Cantava, em uma voz muito suave



Cantava, em uma voz muito suave, uma canção de um país longínquo. A música tornava familiares as palavras incógnitas. Parecia o fado para a alma, mas não tinha com ele semelhança alguma.

A canção dizia, pelas palavras veladas e a melodia humana, coisas que estão na alma de todos e que ninguém conhece. Ele cantava numa espécie de sonolência, ignorando com o olhar os ouvintes, num pequeno êxtase de rua.

O povo reunido ouvia-o sem grande motejo visível. A canção era de toda a gente, e as palavras falavam às vezes connosco, segredo oriental de qualquer raça perdida. O ruído da cidade não se ouvia se o ouvíamos, e passavam as carroças tão perto que uma me roçou pelo solto do casaco.

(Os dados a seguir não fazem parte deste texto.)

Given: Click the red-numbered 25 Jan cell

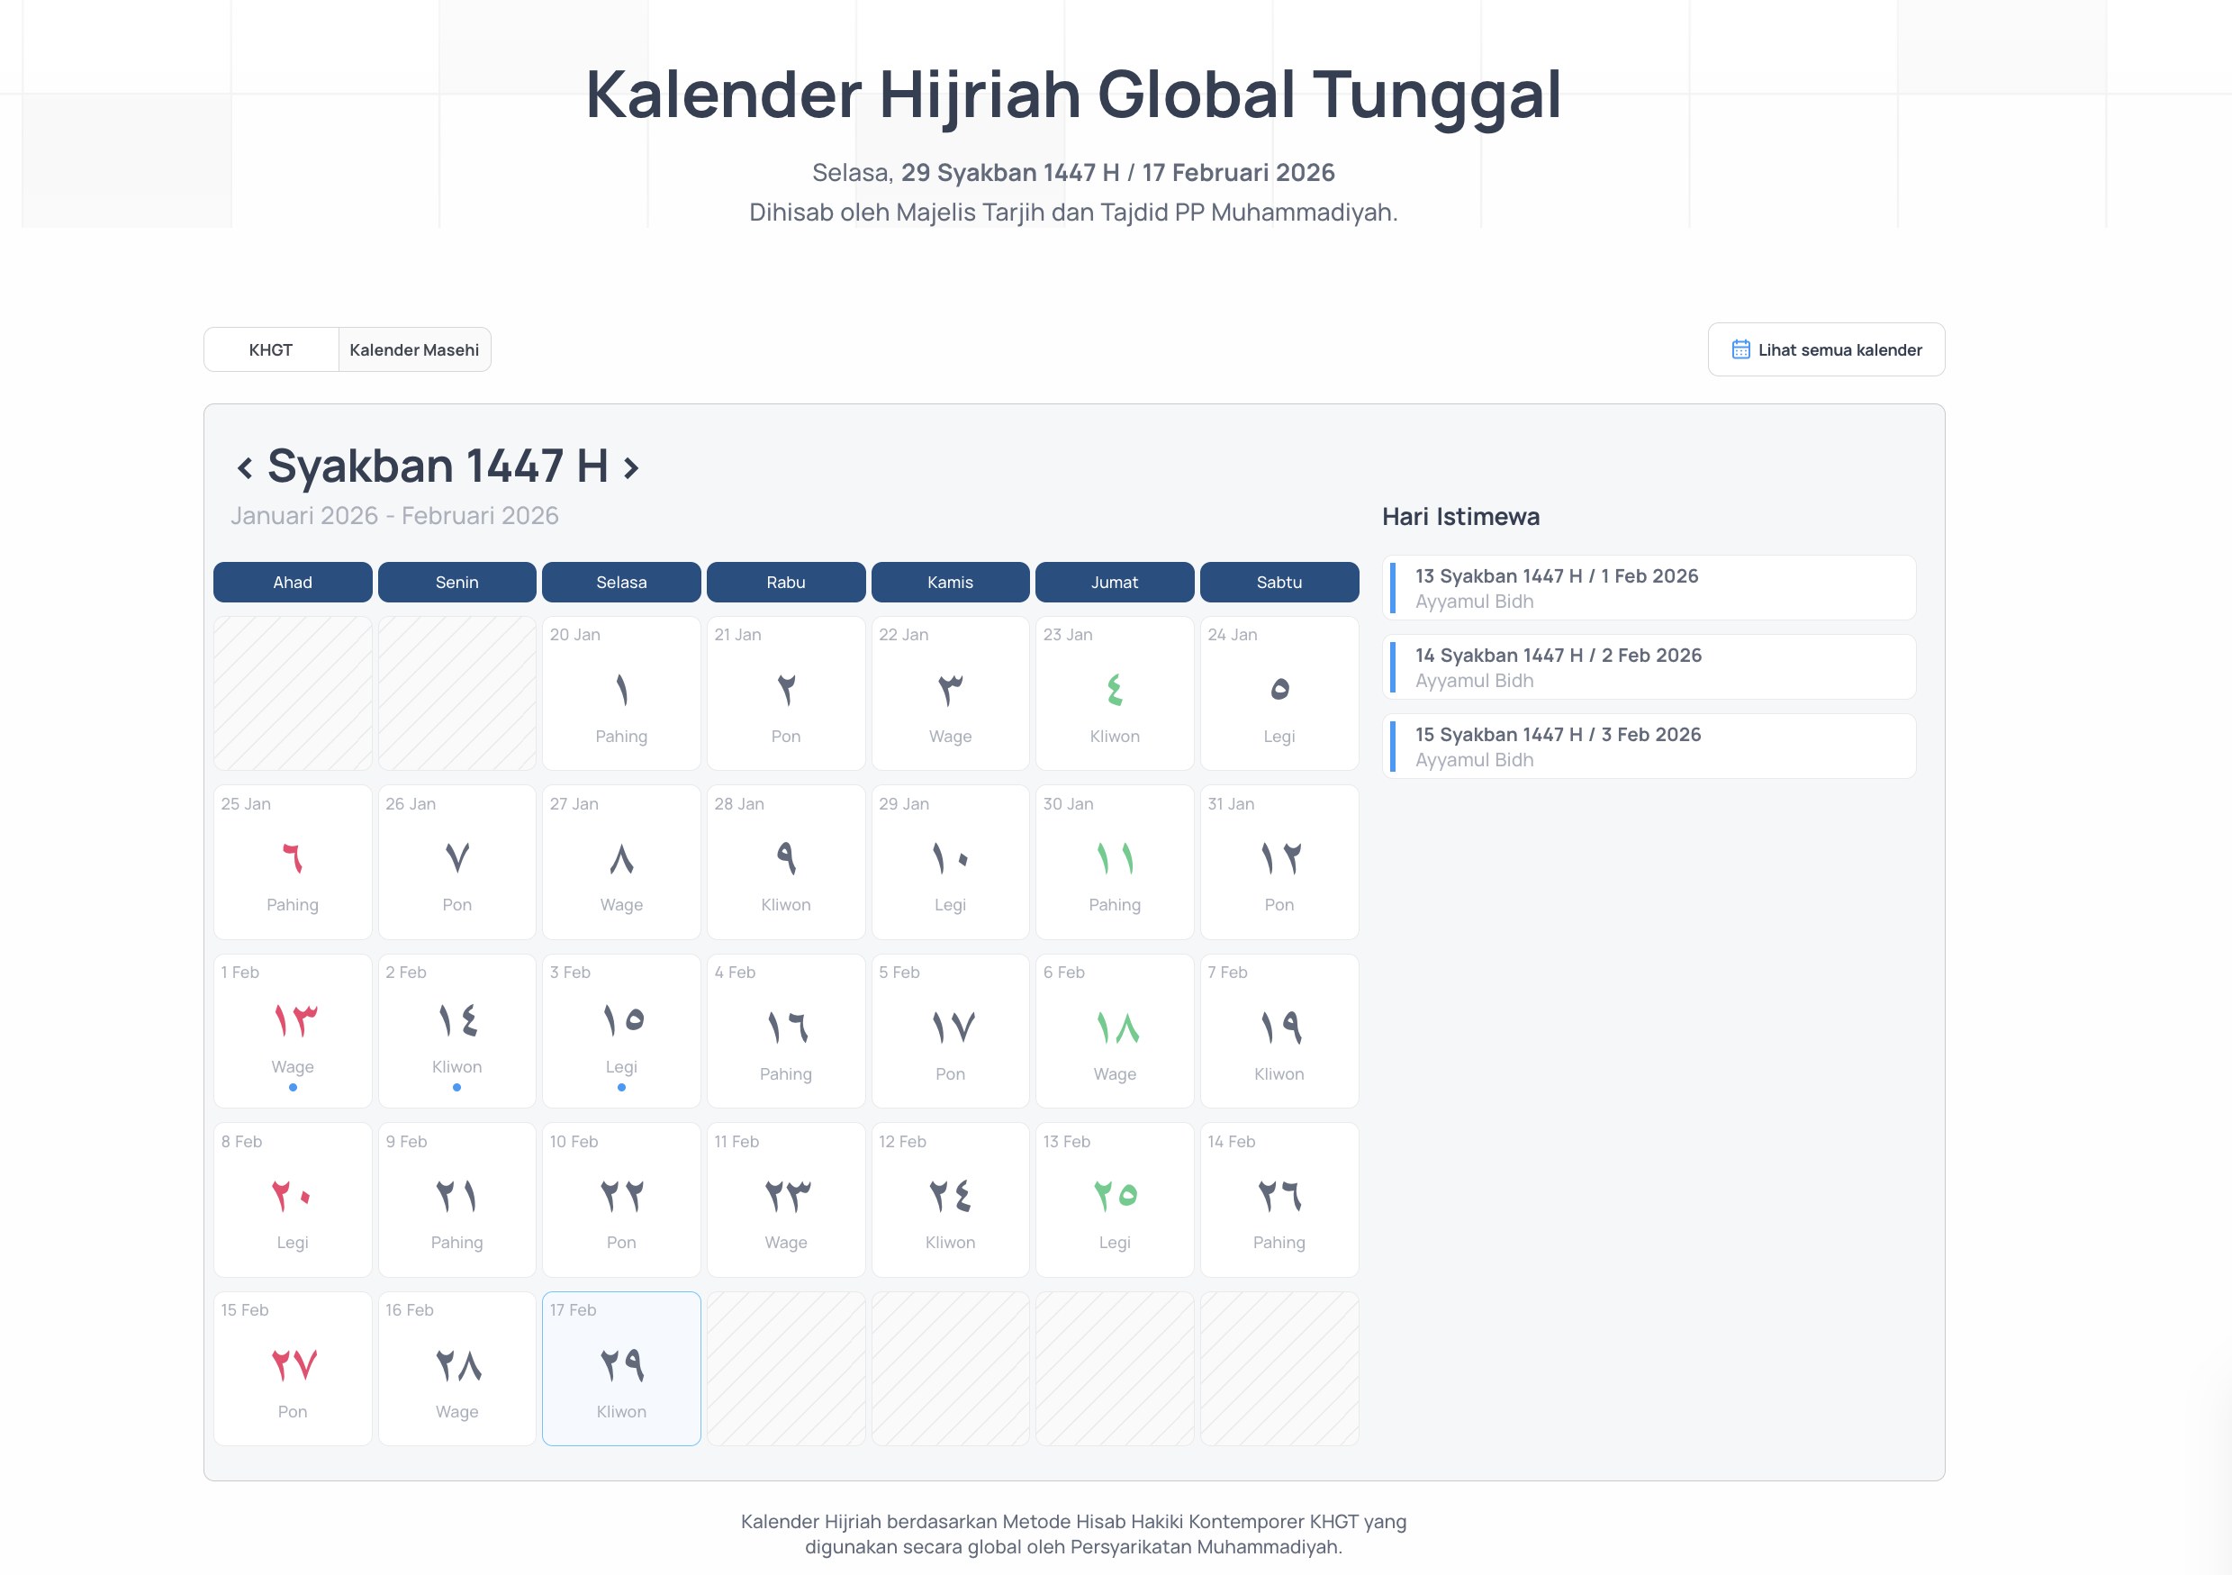Looking at the screenshot, I should click(292, 861).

Mas senti-a e não a ouvi. Havia uma absorção no canto do desconhecido que fazia bem ao que em nós sonha ou não consegue. Era um caso de rua, e todos reparámos que o polícia virara a esquina lentamente. Aproximou-se com a mesma lentidão. Ficou parado um tempo por trás do rapaz dos guarda-chuvas, como quem vê qualquer coisa. Nesta altura o cantor parou. Ninguém disse nada. Então o polícia interveio.